§ SOURCE DOCUMENT

Cooper gallery Otolith group
Screenshot from The Ignorant Art School | Sit-in Curriculum #3 | DXG | The Otolith Group, Cooper Gallery, Duncan of Jordanstone College of Art & Design, Dundee, 13 Oct to 16 Dec 2023

Hortense Spillers, renowned American literary critic and Black Feminist scholar, notes in her seminal essay:

…because it was set aside, black culture could, by virtue of the very act of discrimination, become culture, insofar as, historically speaking, it was forced to turn its resources of spirit toward negation and critique.

§ WHAT IS EXPECTED
Carry the Cooper Gallery text on The Otolith Group forward from the point where it stops. The material that comes next is separate from the Cooper Gallery text.

§ DATASET SECTION
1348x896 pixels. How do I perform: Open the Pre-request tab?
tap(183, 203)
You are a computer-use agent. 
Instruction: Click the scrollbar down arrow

§ FINAL RESULT
The Idea of Black Culture, Hortense Spillers, 2006, p. 26

In 2020, British director Steve McQueen’s five-part anthology series, Small Axe narrates the lived experiences of Caribbean people who migrated to London between the 1960s and 1980s. McQueen’s anthology provides a contemporary perspective on a historical moment in Black British history. Both Spillers’ essay and McQueen’s anthology inspired critical conversations around the meanings of Black culture and its material effects and affects, historically and at the present time. Both works enabled a journey back and forth, between past and present, stimulating reflections on generational and transformational change at the online gathering which was part of The Ignorant Art School | Sit in Curriculum #3 | DXG | The Otolith Group, organised and hosted by the Cooper Gallery, Duncan of Jordanstone College of Arts and Design, on 30 November 2023.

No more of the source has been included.